Task goal: Leave out the pictures, and quote exactly the lines running from the one with "Given: Click the" through the last line of the entries below.

Record excerpts:
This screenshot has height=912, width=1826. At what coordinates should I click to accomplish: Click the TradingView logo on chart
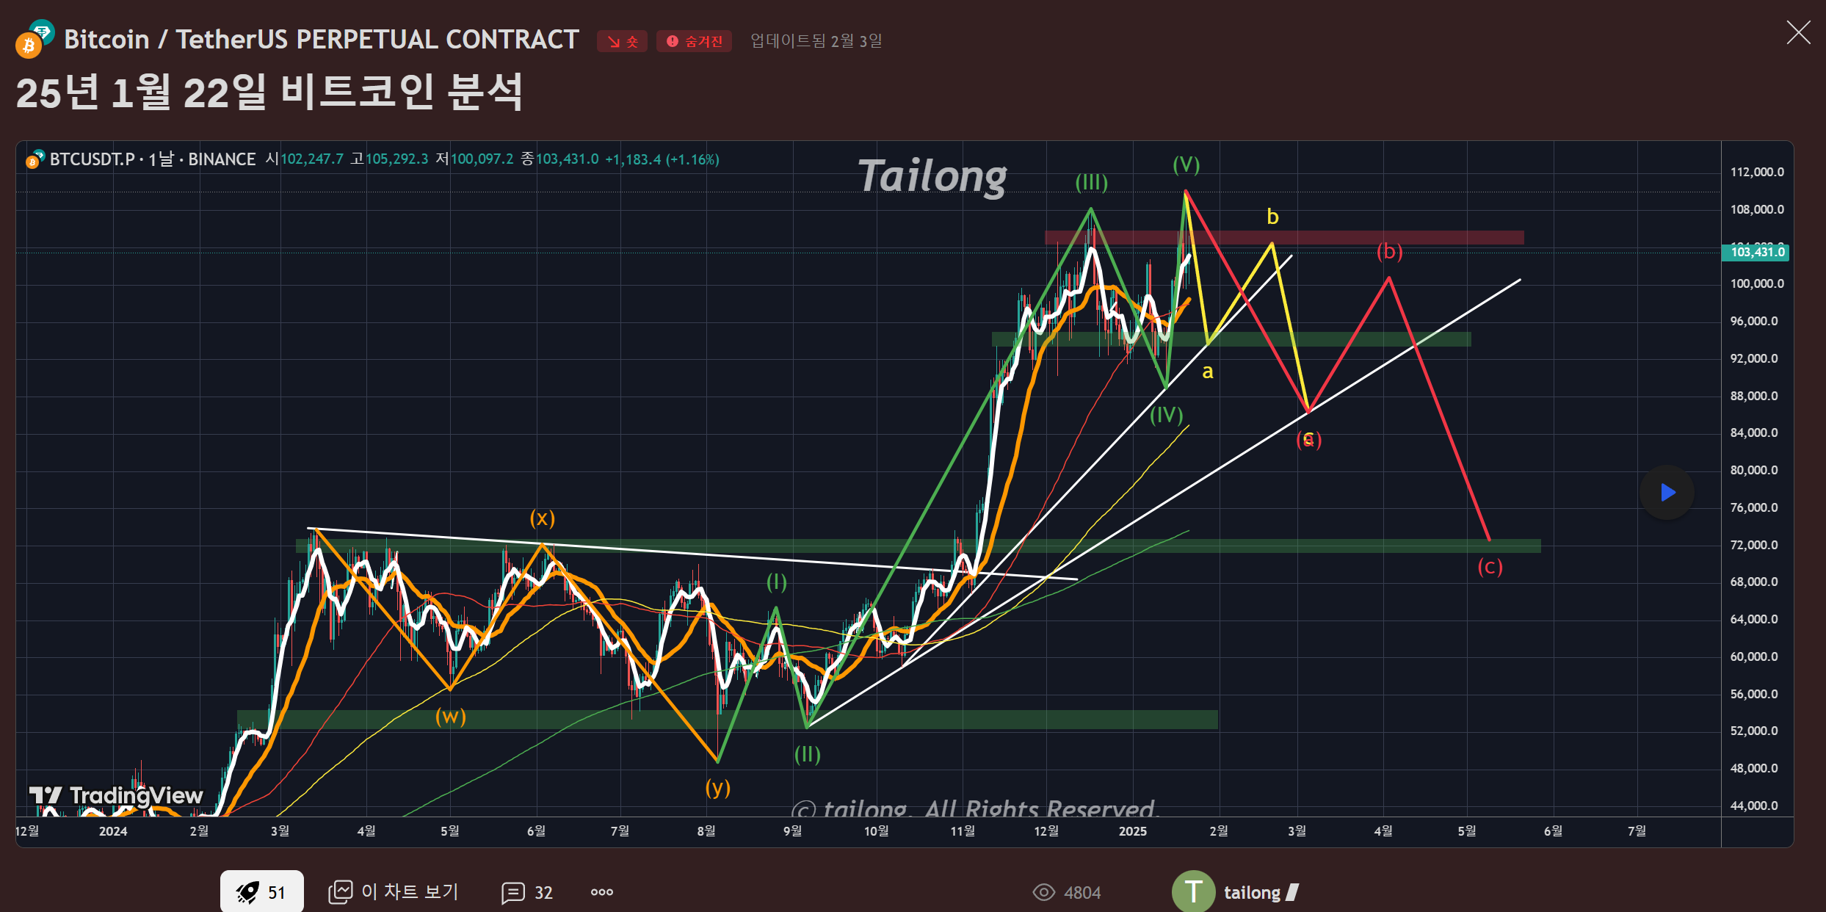coord(116,795)
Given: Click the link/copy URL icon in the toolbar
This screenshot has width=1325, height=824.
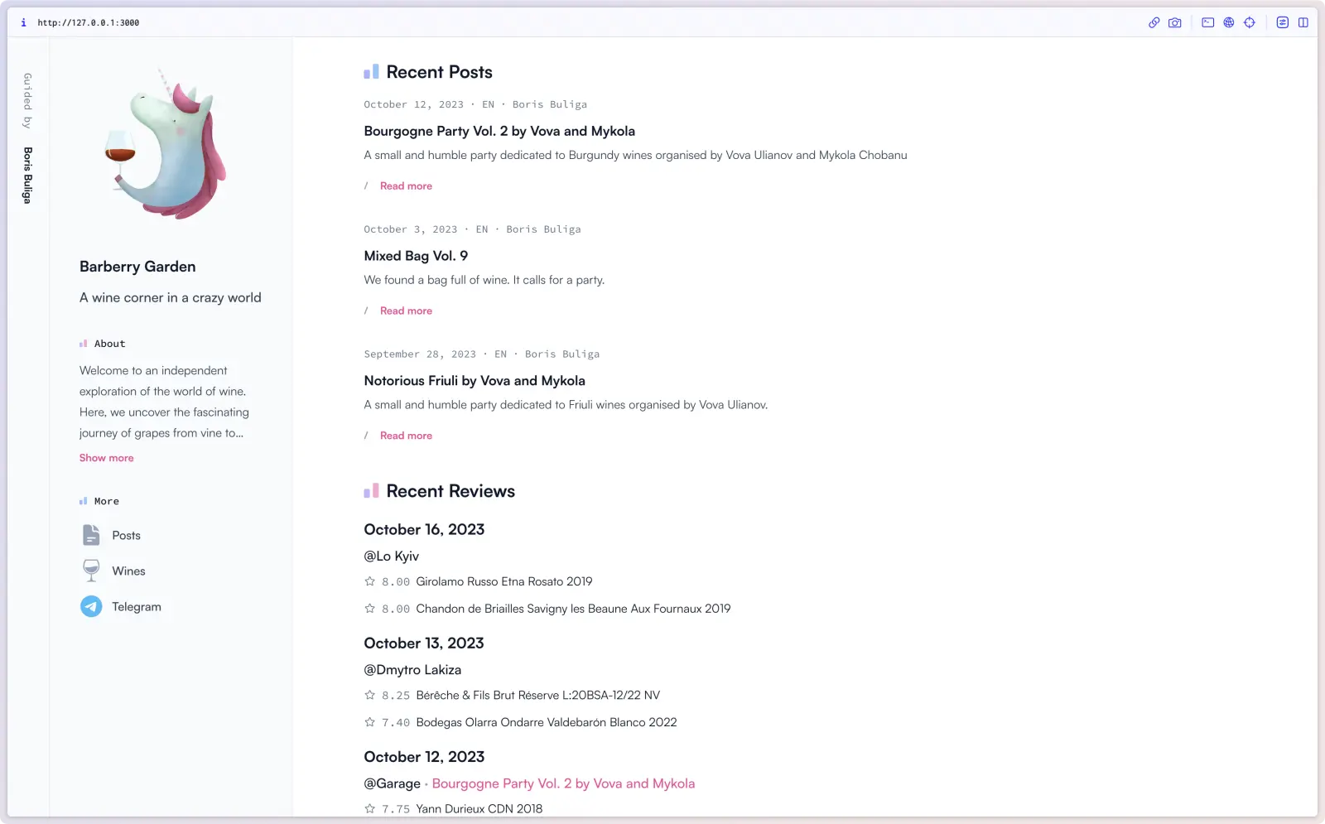Looking at the screenshot, I should click(1154, 22).
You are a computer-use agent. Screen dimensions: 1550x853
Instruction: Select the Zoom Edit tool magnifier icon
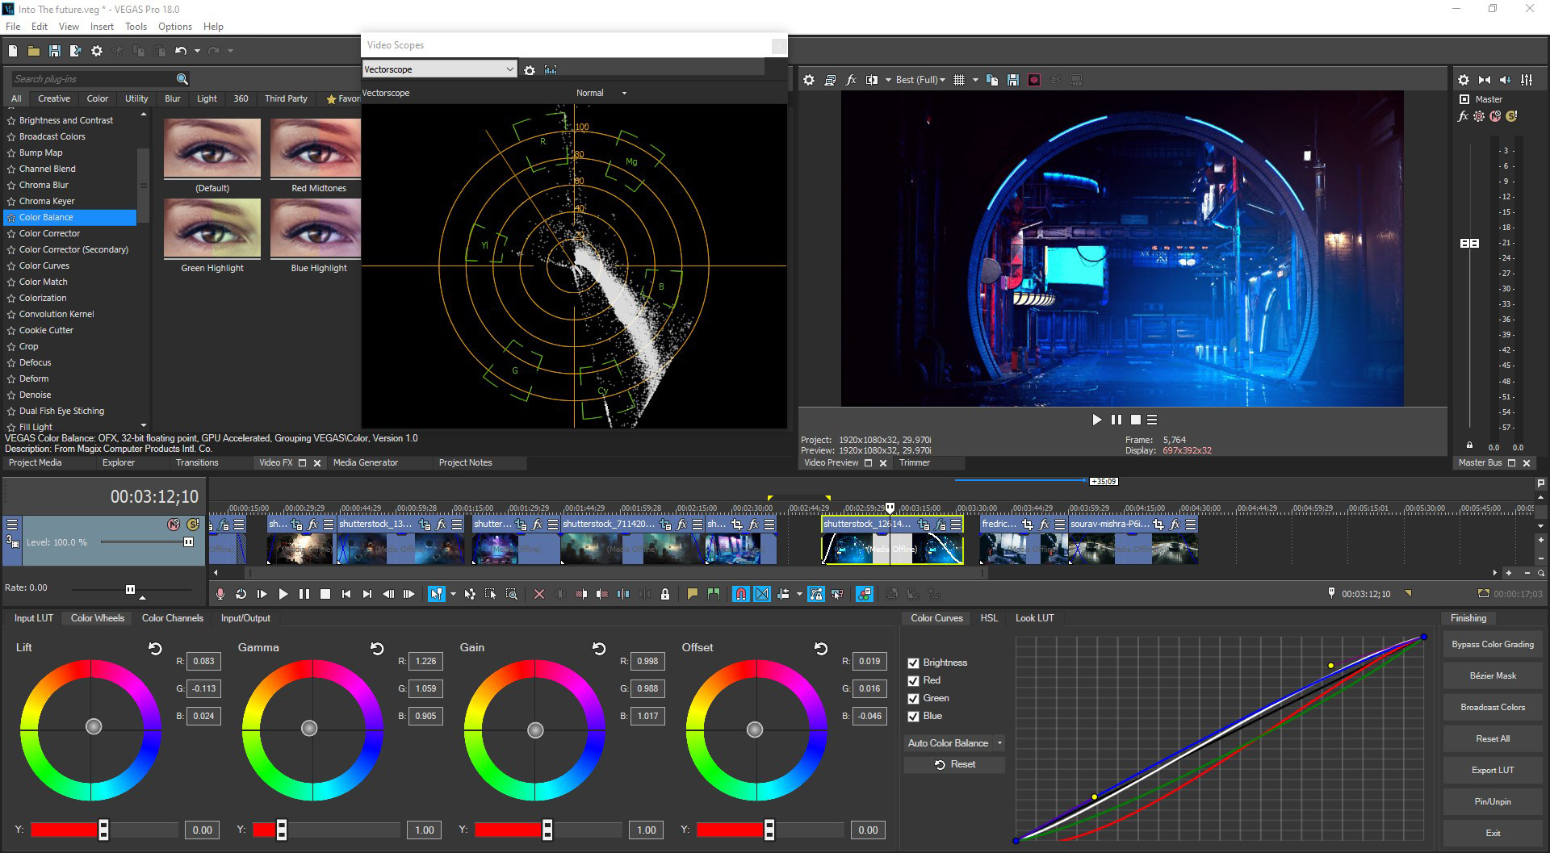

Exercise response:
Given: Click the link/copy URL icon in the toolbar
This screenshot has width=1325, height=824.
Looking at the screenshot, I should click(1154, 22).
You are a computer-use agent. Screen dimensions: 1550x853
Instruction: Select the Zoom Edit tool magnifier icon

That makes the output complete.